The value of video to social media | ABA Banking Journal (2024)

By Karen Kroll

Consumers rank video as the content format they most want to see on social media, placing it ahead of GIFs, memes and text-only content, according to The 2024 Content Benchmarks Report from Sprout Social, a provider of social media management solutions.

“The motion creates engagement,” says Amber Burge, VP of marketing with Flatwater Bank, a family-owned, $260 million community bank in central Nebraska. Flatwater uses video and social media to build community and continue its in-person conversations with its customers. “Social media does a great job in solidifying relationships.”

Video’s relevance to banks

While it might seem like video is best suited to, say, entertainers and sports stars, it can be a powerful tool for banks.

“It allows banks that aren’t big names with massive budgets to lean into what makes them different. They can demonstrate that they’re part of the community, and not just call centers,” says Dan Allocca, partner and head of digital and integrated marketing with Prosek Partners, an integrated communications firm with a focus on financial services.

Video also allows for scale, Allocca says. The number of one-to-one interactions any employee can complete each day is limited. A great video, however, can reach many people.

When trying to explain concepts, such as the difference between adjustable and fixed-rate mortgages, video is an effective tool. It inspires creative, simple and quick explanations, says John Oxford, SVP and chief marketing officer with $17.4 billion Renasant Bank.

A key attribute of video is its ability to forge an emotional connection, says Amanda Swanson, senior director in the delivery channels practice, and practice leader of marketing and growth with consulting firm Cornerstone Advisors. For many people, their emotional connection to money is huge.

Because video is effective at making emotional connections, it’s a great medium for telling stories. For instance, a bank might show how it helped a client purchase her first home, Swanson says.

Arvest Bank used video to help unveil a new branch in East Kansas City, a traditionally underserved banking community, notes Audrey Castro, social media strategist with the $27 billion financial institution. Along with discussing different services, that video highlights the bank’s commitment to the area.

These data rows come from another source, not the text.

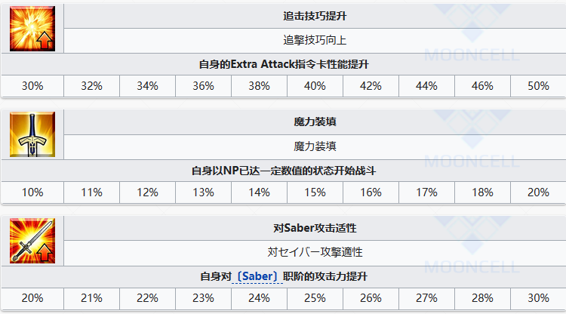Click the Extra Attack effect description text

point(283,64)
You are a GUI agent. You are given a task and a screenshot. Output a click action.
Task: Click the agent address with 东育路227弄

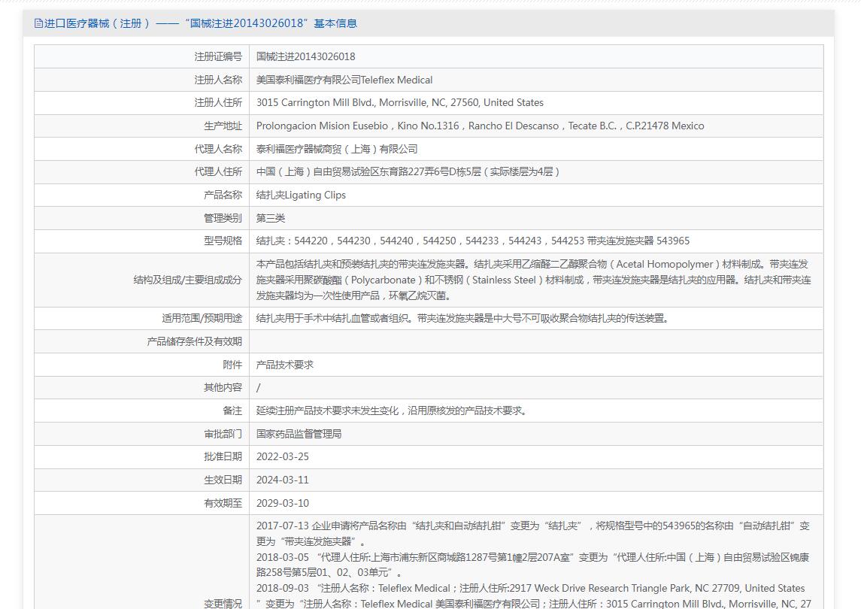(x=408, y=171)
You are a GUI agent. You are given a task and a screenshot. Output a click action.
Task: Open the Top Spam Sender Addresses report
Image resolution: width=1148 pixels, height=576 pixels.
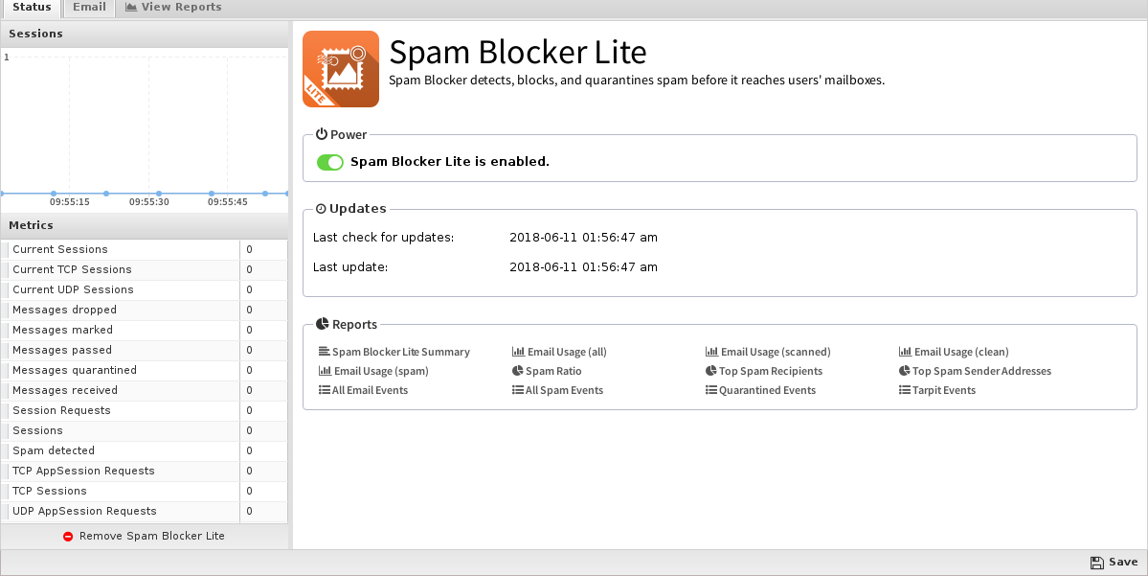point(975,371)
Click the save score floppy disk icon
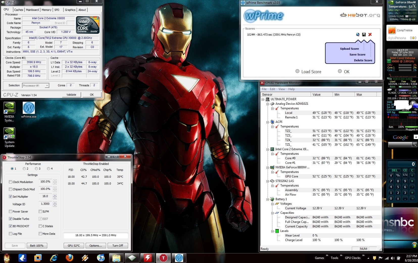 click(364, 35)
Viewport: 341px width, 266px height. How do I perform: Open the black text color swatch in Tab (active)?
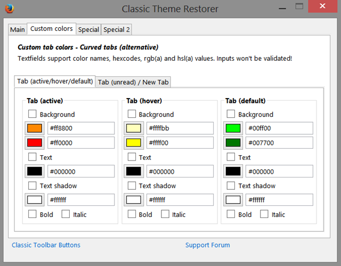(35, 172)
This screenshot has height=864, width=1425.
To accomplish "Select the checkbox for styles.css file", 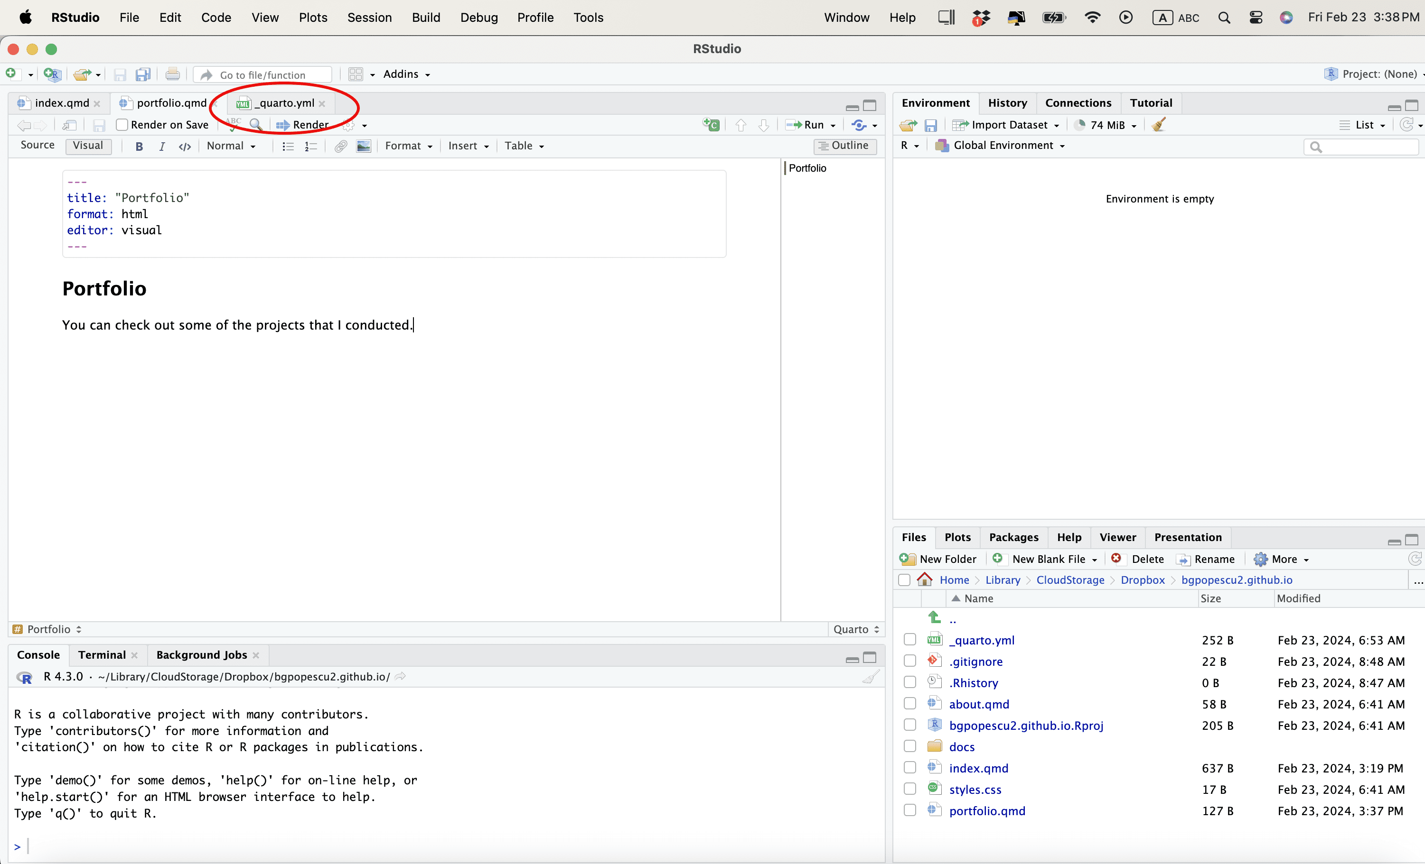I will pyautogui.click(x=910, y=789).
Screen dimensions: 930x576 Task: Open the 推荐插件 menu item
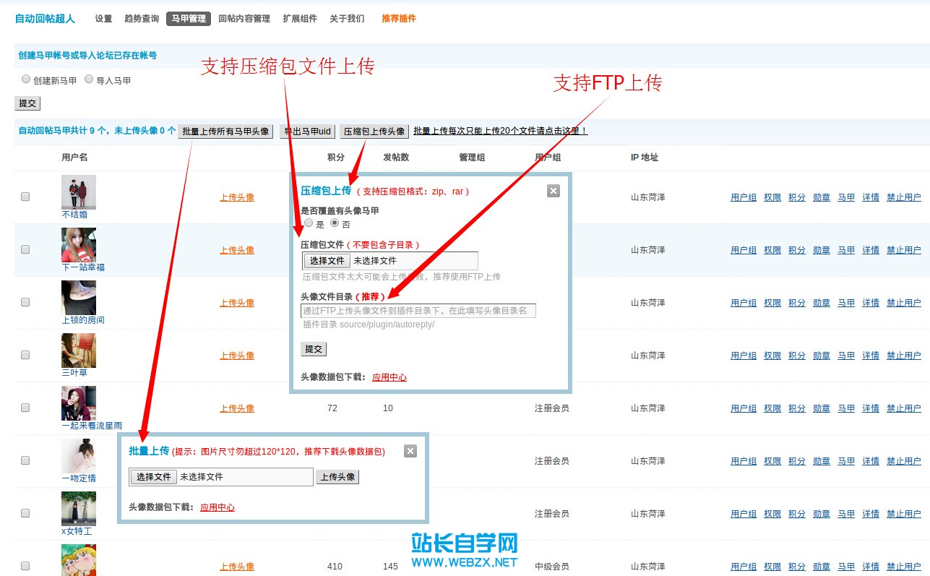(x=398, y=20)
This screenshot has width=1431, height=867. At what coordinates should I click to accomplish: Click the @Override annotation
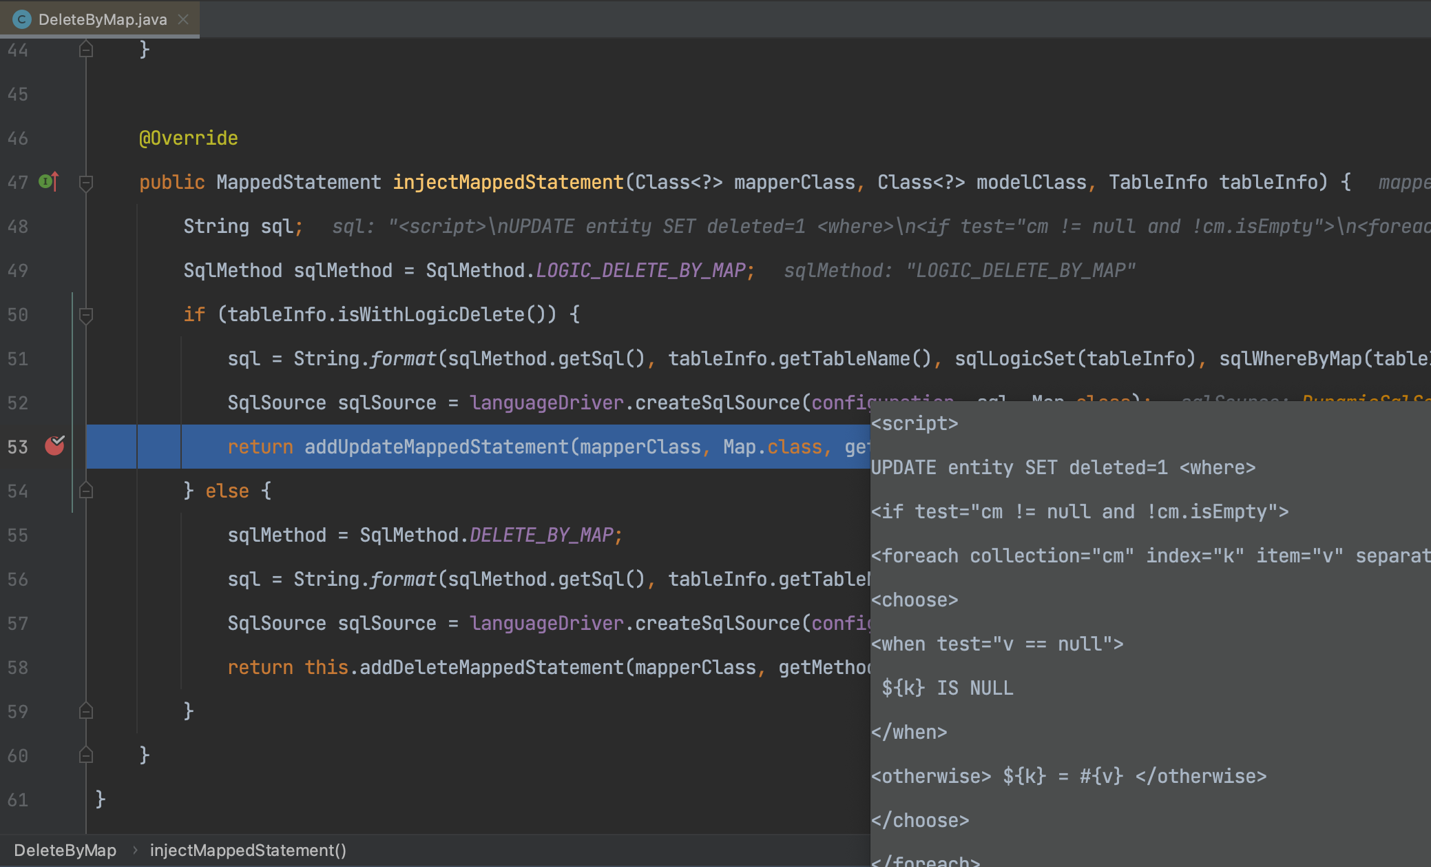pyautogui.click(x=188, y=139)
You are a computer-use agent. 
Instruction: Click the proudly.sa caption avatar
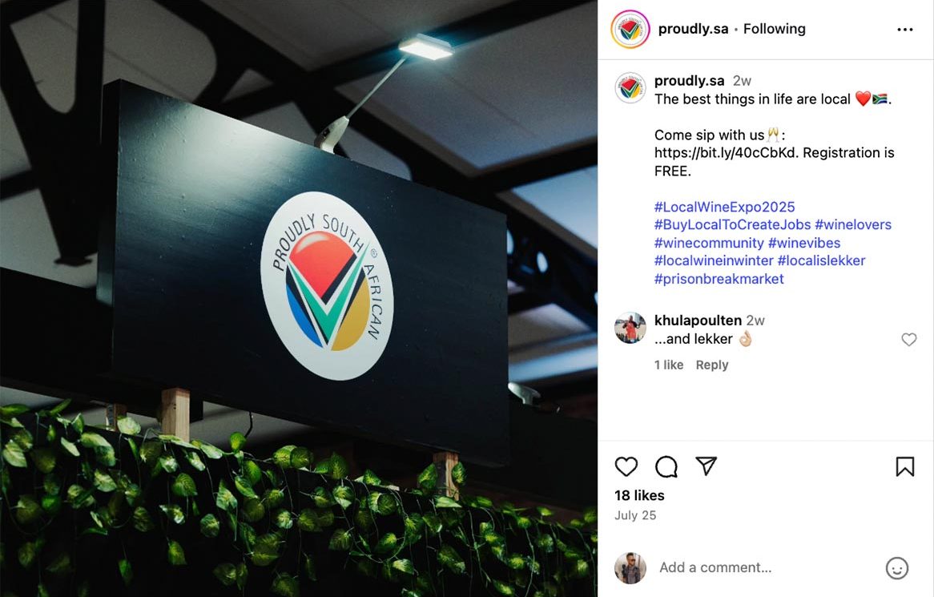point(630,88)
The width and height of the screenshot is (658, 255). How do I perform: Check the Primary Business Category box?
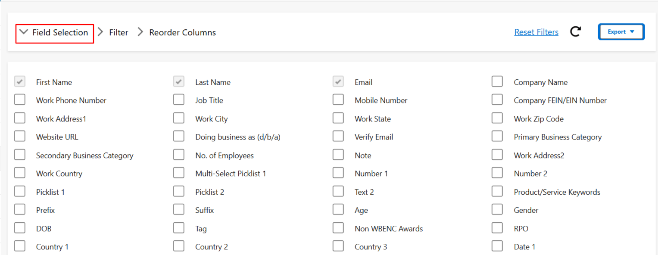pyautogui.click(x=497, y=137)
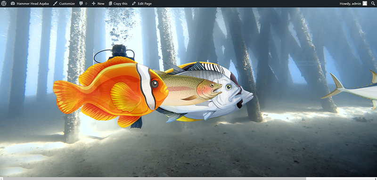Click the plus icon beside New
The image size is (377, 180).
point(94,4)
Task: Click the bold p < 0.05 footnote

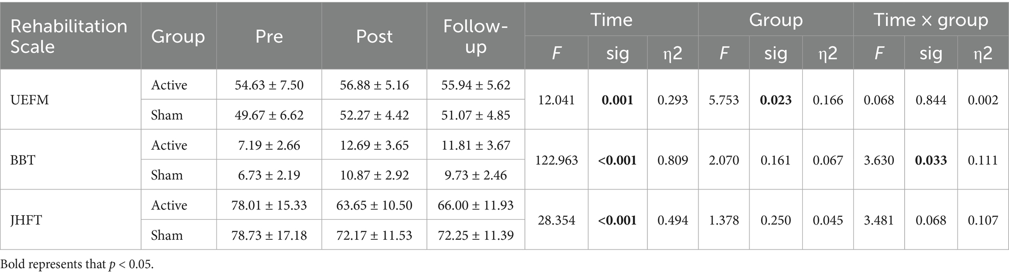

Late in 2023, Arvest posted a video thanking its customers for the opportunity to serve them over the past year, including through home mortgages, auto loans and financing for new businesses. “We’re using opportunities to weave in our values, such as our focus on community and DEI into our video stories,” Castro says.

Provide value

Video and social media overall typically aren’t venues for driving immediate sales, Allocca says. Users of social media often consume it in passing, and most aren’t looking to make substantial financial decisions without further research, he adds.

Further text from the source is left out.